Parfois, quand il y avait un coloris qui me plaisait vraiment, je faisais même mettre le sac de côté. La vendeuse levait les yeux au ciel, sachant très bien que je ne concrétiserais jamais l’achat. Et moi de murmurer au Stam : « Patience, mon ange, je viendrai bientôt te chercher ».

Heureusement, je n’étais pas seule dans cette quête du Stam, car outre Lindsay Lohan et Eva Mendes, ma super copine (et coloc actuelle, grâce au Stam !) nourrissait la même passion que moi pour ce sac à main. Des heures durant, on débattait des coloris qui nous plaisaient, on se persuadait que c’était un super investissement et surtout, on se creusait la tête pour trouver une façon de rassembler les 1 300 dollars nécessaires à son achat.

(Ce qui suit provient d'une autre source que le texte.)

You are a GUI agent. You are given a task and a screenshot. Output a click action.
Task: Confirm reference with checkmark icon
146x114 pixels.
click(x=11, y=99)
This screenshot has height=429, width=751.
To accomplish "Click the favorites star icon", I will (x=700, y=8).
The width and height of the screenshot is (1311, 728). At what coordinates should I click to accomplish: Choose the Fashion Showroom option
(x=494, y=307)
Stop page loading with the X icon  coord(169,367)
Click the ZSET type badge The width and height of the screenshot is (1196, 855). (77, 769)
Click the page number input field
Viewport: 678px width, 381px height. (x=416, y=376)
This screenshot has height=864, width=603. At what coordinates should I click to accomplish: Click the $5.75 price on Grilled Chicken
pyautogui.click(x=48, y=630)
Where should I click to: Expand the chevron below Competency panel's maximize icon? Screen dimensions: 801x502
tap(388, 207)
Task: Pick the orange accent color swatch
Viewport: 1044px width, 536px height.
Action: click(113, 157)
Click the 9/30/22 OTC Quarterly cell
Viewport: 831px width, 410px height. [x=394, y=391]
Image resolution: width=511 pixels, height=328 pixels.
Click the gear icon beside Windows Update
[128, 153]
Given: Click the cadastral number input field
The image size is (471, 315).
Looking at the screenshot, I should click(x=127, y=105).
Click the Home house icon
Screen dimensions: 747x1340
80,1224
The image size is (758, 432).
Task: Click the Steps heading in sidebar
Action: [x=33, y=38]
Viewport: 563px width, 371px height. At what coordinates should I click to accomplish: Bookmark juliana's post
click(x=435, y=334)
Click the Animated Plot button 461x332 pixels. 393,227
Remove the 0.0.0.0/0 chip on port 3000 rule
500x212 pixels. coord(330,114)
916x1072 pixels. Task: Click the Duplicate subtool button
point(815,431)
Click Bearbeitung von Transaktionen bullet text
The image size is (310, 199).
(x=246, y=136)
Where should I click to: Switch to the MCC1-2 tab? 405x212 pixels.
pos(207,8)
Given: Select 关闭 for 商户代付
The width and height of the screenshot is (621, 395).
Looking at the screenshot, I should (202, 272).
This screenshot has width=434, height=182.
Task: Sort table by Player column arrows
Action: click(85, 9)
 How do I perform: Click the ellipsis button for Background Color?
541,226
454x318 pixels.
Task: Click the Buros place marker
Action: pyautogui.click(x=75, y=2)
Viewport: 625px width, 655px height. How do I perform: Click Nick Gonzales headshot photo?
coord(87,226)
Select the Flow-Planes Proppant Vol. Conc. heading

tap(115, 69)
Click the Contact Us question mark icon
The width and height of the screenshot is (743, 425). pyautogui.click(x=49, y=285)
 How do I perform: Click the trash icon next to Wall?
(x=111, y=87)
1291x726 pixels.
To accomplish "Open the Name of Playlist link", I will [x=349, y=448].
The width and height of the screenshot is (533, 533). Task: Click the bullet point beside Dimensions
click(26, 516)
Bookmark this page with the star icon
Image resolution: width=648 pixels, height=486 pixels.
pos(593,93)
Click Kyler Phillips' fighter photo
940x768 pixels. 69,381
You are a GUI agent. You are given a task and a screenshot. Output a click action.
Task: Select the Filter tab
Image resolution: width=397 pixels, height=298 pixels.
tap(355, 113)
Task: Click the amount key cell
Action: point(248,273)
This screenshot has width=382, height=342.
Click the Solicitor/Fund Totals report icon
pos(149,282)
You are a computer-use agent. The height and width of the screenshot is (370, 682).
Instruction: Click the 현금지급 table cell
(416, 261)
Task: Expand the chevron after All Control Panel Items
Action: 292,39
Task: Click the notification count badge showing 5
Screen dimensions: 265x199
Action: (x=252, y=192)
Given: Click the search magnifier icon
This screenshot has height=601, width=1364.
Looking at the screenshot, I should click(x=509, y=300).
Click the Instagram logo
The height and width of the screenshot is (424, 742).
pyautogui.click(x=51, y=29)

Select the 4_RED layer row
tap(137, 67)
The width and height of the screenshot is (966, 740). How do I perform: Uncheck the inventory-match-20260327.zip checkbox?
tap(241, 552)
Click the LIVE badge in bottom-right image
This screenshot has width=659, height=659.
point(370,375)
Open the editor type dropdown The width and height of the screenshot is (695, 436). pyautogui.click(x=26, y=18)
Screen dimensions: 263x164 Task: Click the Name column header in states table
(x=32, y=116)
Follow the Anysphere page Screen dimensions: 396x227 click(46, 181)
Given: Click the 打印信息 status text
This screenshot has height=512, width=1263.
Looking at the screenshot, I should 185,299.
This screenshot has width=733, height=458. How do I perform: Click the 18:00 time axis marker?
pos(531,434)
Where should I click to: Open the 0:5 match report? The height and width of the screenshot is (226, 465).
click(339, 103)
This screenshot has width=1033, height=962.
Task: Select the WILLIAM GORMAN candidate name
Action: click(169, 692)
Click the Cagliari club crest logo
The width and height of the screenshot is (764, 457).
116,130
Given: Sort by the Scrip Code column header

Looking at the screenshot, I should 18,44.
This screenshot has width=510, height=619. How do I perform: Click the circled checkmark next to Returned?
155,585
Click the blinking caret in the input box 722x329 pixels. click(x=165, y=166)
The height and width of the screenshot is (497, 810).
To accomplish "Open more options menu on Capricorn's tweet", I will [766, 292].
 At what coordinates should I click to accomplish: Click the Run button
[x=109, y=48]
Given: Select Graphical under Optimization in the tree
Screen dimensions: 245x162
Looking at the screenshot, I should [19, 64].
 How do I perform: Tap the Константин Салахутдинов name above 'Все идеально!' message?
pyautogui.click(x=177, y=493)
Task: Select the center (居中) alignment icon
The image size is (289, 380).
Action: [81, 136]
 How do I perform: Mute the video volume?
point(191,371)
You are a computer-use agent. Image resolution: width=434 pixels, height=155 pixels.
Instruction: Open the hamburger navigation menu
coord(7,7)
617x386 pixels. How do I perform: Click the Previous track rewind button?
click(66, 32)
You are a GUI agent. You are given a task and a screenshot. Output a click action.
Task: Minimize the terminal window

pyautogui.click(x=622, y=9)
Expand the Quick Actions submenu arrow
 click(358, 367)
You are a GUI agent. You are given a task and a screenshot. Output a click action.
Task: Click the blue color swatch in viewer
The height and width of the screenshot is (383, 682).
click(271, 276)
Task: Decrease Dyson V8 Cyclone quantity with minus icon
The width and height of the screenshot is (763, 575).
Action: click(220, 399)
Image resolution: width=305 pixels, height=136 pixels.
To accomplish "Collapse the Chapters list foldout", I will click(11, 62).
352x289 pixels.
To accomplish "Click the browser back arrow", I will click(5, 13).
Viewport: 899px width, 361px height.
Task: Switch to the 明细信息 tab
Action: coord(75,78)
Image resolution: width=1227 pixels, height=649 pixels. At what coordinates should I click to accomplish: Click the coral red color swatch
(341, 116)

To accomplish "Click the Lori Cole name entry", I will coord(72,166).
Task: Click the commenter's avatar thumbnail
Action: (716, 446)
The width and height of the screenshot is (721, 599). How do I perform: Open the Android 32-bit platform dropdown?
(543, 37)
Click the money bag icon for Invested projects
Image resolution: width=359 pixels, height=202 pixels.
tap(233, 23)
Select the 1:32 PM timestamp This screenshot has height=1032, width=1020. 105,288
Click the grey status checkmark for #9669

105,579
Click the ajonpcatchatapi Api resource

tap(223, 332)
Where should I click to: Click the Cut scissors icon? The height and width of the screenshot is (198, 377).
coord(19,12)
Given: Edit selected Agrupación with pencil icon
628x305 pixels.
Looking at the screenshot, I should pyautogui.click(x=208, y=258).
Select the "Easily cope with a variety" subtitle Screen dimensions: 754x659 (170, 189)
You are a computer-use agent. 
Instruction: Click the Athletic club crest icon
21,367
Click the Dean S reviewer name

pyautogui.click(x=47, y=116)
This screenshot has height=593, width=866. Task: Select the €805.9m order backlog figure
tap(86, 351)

Tiens, on pourrait vendre notre plasma sanguin (allez quoi, tout étudiant [américain] qui se respecte a un jour envisagé de mettre fin à ses soucis financiers de cette façon)! Ou on pourrait vendre nos ovocytes (oui, ok, bon, pas vraiment).

Et puis, un jour que j’entrais dans un outlet Saks Fifth Avenue, je me suis figée sur place à la vue du panneau suivant : « Deux sacs pour le prix d’un pendant deux jours seulement ».

Mais alors c’est ça, un vrai coup de foudre ?

Alléluia, les dieux de la mode et sans doute Marc Jacobs lui-même avaient enfin décidé qu’il était temps de mettre fin au supplice. J’ai tout de suite appelé ma copine, et on s’est mises à brainstormer comme des folles pour tenter de rassembler 650 dollars chacune. Mais si, on n’a qu’à vendre nos ovocytes !

Peu à peu, la réalité s’est imposée. On était étudiantes et on avait des petits boulots à mi-temps. On adorait les soirées spéciales shots à 1 $ (un peu trop d’ailleurs). Alors 650 dollars, pour nous, c’était comme 650 000 dollars. Après toute cette attente, ce désir, il fallait se rendre à l’évidence : on n’avait pas les moyens de s’offrir un Stam. Alors on a doucement abandonné nos rêves de Stam pour concentrer toute notre énergie sur les pochettes Céline et les bottes Givenchy.

Voilà, pour moi, le Stam restera toujours l’Inaccessible.